The results of MIT CCSB sponsored research will continue to be easily publicly available, centrally via the Data section of this website, through which all data and models can be accessed via the journal reference. We will continue to support and expand our website for validated siRNA and shRNA sequences (here) in connection to the NCBI Probe Database. Moreover, we in the process of developing a capability for making our computational models easily available to the external community, in close partnership with the CDP Center, via our recently established DataRail software. As is well appreciated, linking experimental data to computational models in biology is impeded by the lack of suitable software to manage and transform data. Model calibration and ongoing evolution is facilitated by preserving links to training data along with a formal record of all normalization, scaling, and fusion routines used to assemble the training data from primary results. Towards this goal, we have developed DataRail as an open-source MATLAB-based toolbox that stores experimental data in flexible multi-dimensional arrays, transforms arrays, and then constructs models using internal or external tools. Data integrity is maintained via a containment hierarchy for arrays and implementation of a procedure for storing the history of all transformations with the array.
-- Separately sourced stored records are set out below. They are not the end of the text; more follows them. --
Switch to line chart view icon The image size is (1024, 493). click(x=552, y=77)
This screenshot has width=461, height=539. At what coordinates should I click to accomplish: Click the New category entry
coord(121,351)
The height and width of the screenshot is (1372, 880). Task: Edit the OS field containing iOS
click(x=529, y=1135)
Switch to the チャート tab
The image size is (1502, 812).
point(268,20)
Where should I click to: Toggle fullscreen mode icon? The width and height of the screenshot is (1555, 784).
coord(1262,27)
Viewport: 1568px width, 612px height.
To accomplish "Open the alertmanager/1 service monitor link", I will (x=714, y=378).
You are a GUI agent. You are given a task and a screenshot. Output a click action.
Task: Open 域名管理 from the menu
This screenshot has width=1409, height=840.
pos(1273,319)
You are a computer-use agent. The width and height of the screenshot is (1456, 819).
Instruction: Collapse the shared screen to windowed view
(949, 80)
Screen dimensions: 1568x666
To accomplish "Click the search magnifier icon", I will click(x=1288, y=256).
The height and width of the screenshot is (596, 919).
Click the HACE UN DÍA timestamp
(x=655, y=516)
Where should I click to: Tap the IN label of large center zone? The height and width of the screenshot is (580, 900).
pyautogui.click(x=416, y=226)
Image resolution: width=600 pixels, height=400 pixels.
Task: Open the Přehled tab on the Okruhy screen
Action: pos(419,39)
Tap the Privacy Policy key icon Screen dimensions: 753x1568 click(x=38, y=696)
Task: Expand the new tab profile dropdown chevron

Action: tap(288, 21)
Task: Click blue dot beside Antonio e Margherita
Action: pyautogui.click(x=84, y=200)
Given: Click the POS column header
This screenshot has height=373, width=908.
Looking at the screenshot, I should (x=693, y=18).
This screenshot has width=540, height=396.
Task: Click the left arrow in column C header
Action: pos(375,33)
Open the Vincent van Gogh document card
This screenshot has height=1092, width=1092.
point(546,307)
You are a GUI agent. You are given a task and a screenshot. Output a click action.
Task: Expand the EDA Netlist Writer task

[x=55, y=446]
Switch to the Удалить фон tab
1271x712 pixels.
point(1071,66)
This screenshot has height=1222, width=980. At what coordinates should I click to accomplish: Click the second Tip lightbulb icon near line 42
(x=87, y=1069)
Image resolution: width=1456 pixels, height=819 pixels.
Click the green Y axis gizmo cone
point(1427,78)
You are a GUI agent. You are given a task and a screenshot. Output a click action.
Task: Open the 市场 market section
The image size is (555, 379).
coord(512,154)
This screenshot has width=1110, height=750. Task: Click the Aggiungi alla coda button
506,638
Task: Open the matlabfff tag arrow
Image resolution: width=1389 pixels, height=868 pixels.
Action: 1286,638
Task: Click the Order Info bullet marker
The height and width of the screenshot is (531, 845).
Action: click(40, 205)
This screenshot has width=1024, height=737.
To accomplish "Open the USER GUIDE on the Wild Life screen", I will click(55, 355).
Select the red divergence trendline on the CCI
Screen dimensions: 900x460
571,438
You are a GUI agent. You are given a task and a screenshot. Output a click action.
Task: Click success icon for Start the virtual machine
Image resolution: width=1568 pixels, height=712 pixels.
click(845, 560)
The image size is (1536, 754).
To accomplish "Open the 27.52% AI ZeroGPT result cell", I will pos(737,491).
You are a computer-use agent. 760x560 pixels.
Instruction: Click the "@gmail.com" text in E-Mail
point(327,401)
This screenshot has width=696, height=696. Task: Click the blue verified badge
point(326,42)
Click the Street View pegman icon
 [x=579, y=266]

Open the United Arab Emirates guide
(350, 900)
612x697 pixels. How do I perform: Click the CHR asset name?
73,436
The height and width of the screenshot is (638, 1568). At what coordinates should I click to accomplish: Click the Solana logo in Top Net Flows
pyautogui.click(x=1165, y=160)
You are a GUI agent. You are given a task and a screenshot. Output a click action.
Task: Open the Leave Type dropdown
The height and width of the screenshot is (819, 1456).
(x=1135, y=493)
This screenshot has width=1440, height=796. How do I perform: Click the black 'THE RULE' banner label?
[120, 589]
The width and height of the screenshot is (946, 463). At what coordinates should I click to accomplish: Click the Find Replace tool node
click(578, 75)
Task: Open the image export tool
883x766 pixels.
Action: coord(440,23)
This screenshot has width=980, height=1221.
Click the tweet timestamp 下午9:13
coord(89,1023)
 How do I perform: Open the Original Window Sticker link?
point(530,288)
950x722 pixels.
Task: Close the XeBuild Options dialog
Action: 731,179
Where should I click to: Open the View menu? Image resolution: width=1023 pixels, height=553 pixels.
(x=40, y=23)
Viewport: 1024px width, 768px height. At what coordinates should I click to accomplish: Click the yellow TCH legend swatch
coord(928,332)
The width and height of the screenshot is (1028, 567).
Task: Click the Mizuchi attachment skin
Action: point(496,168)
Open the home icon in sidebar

Specific features include: data import in a general data format (MIDAS, Minimum Information for Data Analysis in Systems Biology); visualization of large datasets in multiple forms (time-courses, heat-maps, etc.); statistical modeling algorithms (e.g., multiple linear regression, principal component analysis, partial least-squares regression); export to mechanistic physicochemical differential equation modeling (PottersWheel), logic-based modeling (CellNetOptimizer and CellNetAnalyzer), and soon Bayesian network inference (BayesNet toolbox); modeling results can be stored together with the data set they were generated from; raw and transformed data can be exchanged either via Matlab or MIDAS files. DataRail is distributed freely under the GNU General Public License and is available here; the only requirements are to have a computer and a MatLab license.